Airliners and aircraft producers alike have still been experiencing the impact of the COVID-19 pandemic. As cases continue to rise in the U.S., many companies are struggling to stay afloat as they see massive drops in profit. Boeing is chief among these, as the pandemic has derailed their plans to recover following the grounding of their 737 Max model last year.
Last week, Boeing reported a $2.4 billion loss for the second quarter. This is down from the $2.94 billion net loss a year earlier, following a nearly $5 billion charge on their struggling 737 Max program. The 737 Max was grounded after two fatal crashes last March, which resulted in the loss of 346 lives. Share prices for the company also fell 2.8%, with the company’s total stock price having dropped more than 50% in the last year.

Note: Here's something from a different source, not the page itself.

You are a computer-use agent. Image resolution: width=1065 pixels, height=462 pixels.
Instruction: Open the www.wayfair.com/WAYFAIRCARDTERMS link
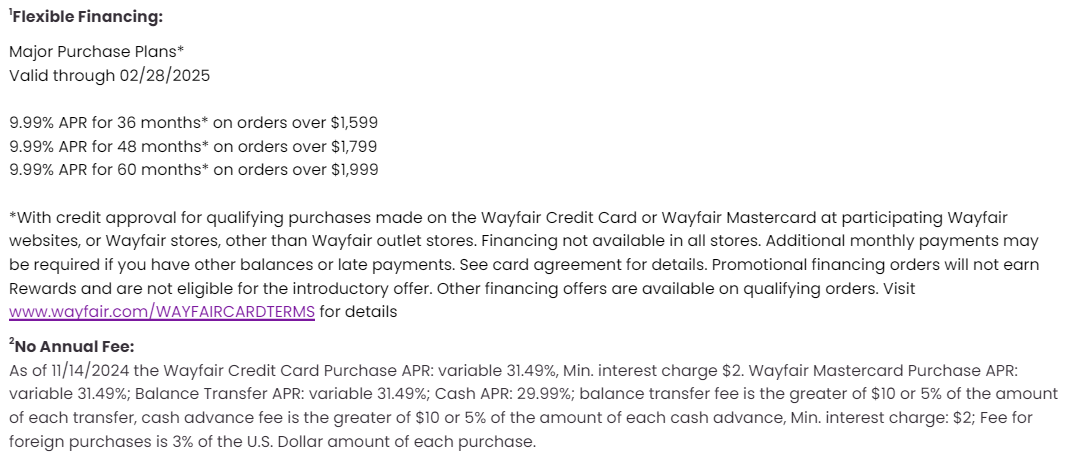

Boeing’s CEO Dave Calhoun stated that the lack of demand due to COVID-19 has been the main cause behind the company’s struggles this year. Already, the company has planned to cut 10% of their 160,000-person staff via buyout packages and involuntary reductions.

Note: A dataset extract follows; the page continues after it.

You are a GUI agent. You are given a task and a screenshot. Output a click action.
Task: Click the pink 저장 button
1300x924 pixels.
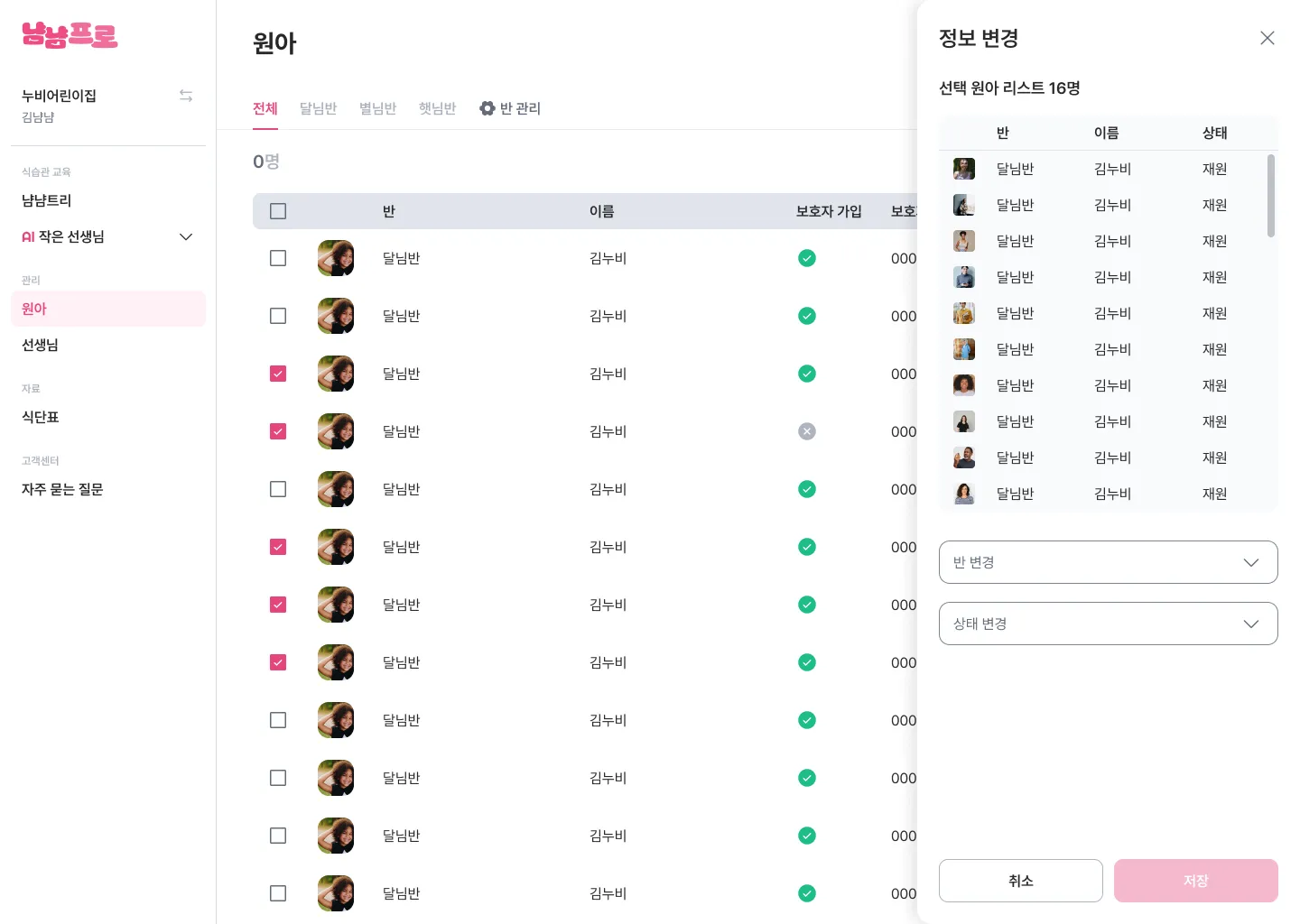click(1195, 881)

The company also fared worse than anticipated by Wall Street experts. Analysts had believed the company would see losses of $2.54 per share, along with $13.6 billion in revenue. In reality, the company posted losses of $4.79 per share, and only $11.8 billion in revenue.

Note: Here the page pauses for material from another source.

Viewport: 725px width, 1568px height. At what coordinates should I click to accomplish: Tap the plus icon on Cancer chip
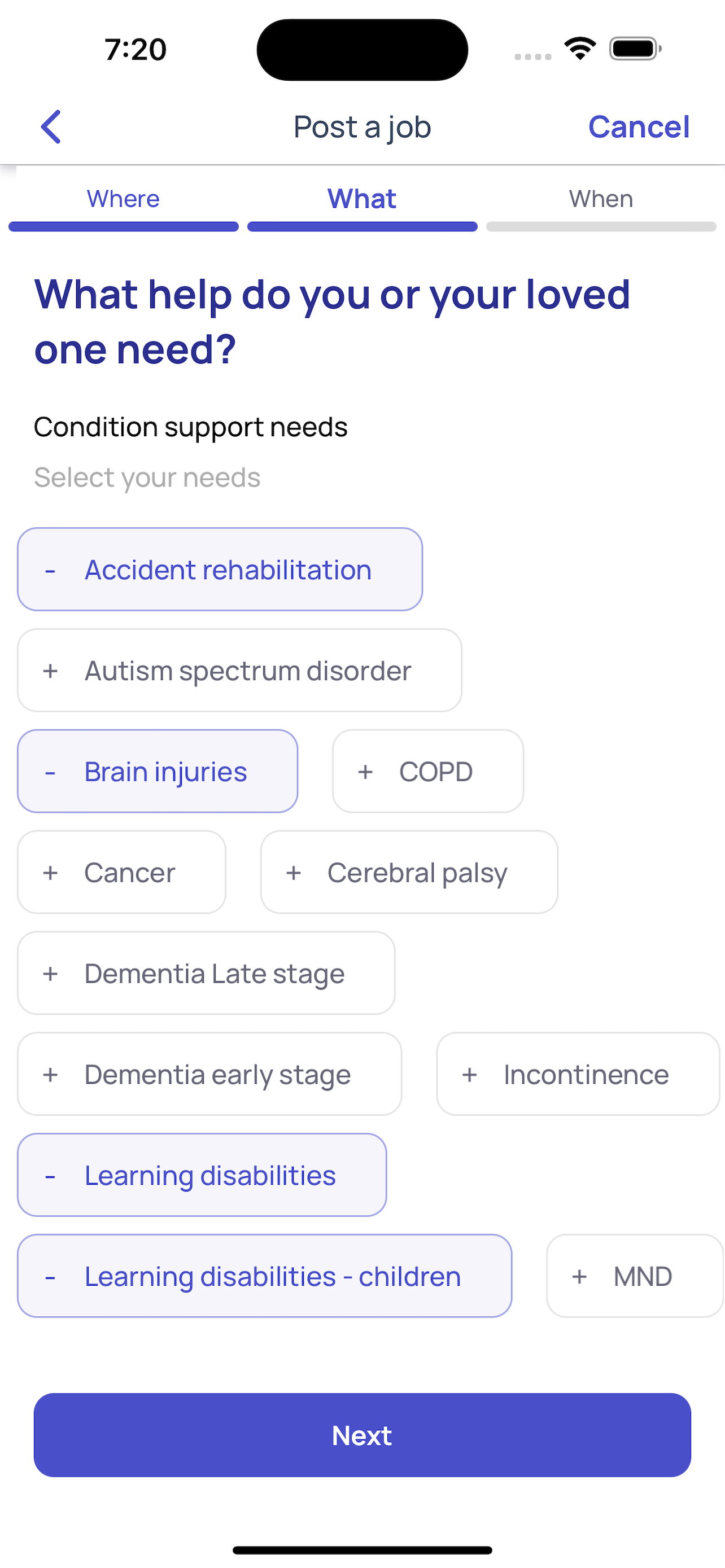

Calhoun has claimed that the company has to deal with customers “calling us every day” to cancel existing 737 Max orders. Of the over 470 planes the company has awaiting delivery, the majority of them are 737 Max jets. As such, Boeing plans to gradually increase production of their 737 Max to 31 a month by 2022, much later than initially planned. They will also cut production of their 787 models to just six a month by next year and will completely end production of their 747 model by 2022.